I’ve heard the lilting, at the yowe-milking,
Lasses a-lilting before dawn o’ day;
But now they are moaning on ilka green loaning;
“The Flowers of the Forest are a’ wede away”.

As buchts, in the morning, nae blythe lads are scorning;
The lasses are lonely and dowie and wae.
Nae daffin’, nae gabbin’, but sighing and sobbing,
Ilk ane lifts her leglen, and hies her away.

In hairst, at the shearing, nae youths now are jeering,
The Bandsters are lyart, and runkled and grey.
At fair or at preaching, nae wooing, nae fleeching,
The Flowers of the Forest are a’ wede away.

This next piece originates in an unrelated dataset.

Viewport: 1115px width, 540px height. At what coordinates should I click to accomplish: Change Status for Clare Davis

At e’en, in the gloaming, nae swankies are roaming,
’Bout stacks wi’ the lasses at bogle to play.
But ilk ane sits drearie, lamenting her dearie,
The Flowers of the Forest are a’ wede away.

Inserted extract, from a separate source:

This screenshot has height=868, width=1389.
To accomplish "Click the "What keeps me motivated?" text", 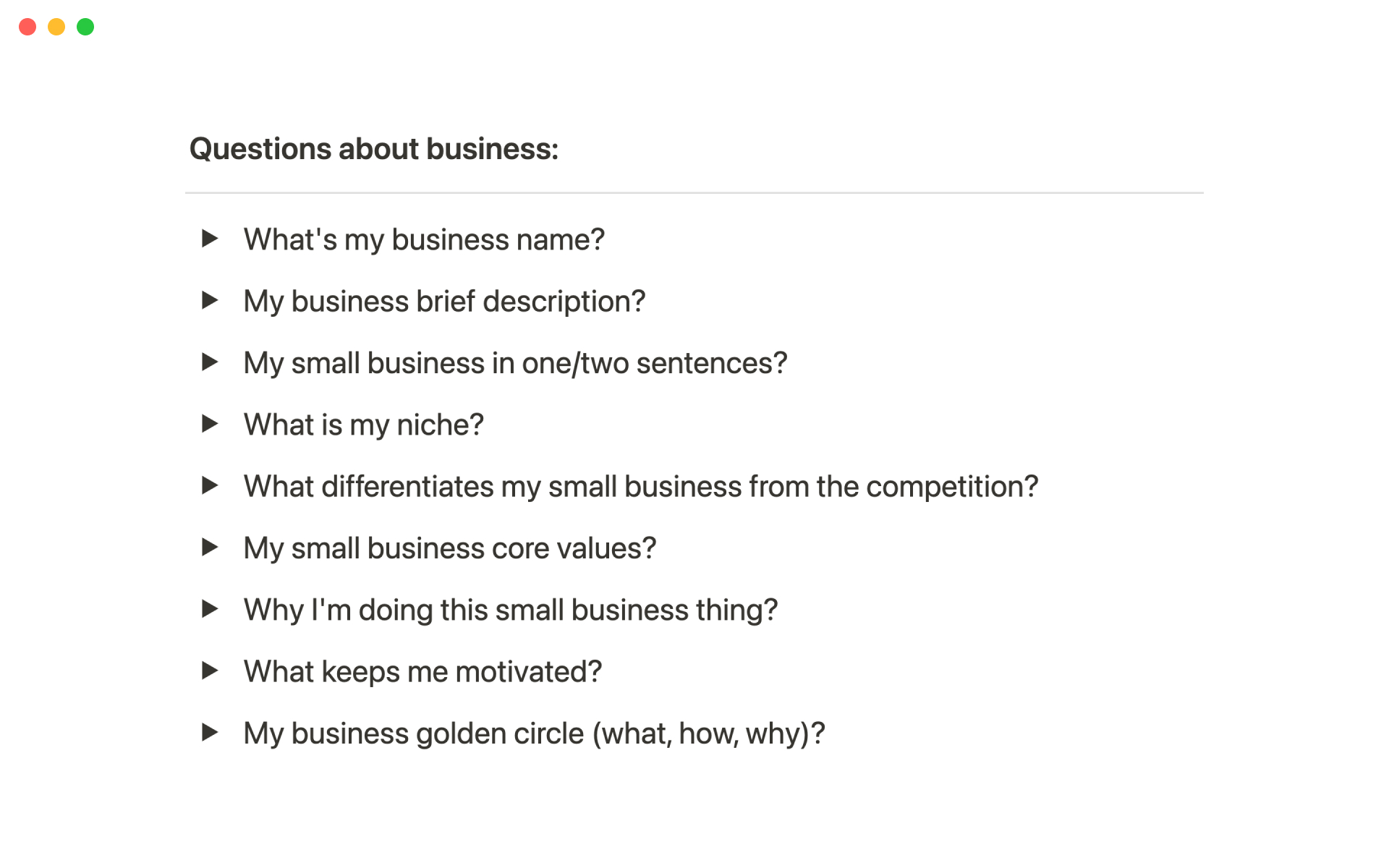I will pos(422,672).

Dule and wae for the order sent our lads to the Border;
The English, for ance, by guile wan the day:
The Flowers of the Forest, that foucht aye the foremost,
The prime o’ our land are cauld in the clay.

We'll hae nae mair lilting, at the yowe-milking,
Women and bairns are dowie and wae.
Sighing and moaning, on ilka green loaning,
The Flowers of the forest are all wede away.

“Flowers of the Forest” is an ancient Scottish folk tune.  The original lyrics are unknown, but the melody is thought to have been first recorded between AD 1615-1625.  Several lyrical versions have been added to the tune, most notably those of Jean Elliot in 1756.  Utilizing popular poetry selections, she framed the tune as a lament to the deaths of 10,000 Scottish soldiers, who perished along with King James IV and a large number of the nobility, at the Battle of Flodden Field.  The song, written in Scots, describes the grief of women and children at the loss of their loved ones.  Bagpipe versions of the song are played at memorial services, funerals and other occasions, such as events held on Remembrance Day which commemorate the war dead.  Many individuals in the Commonwealth know the tune simply as “The Lament”.  Here, we lament the recent passing of our members.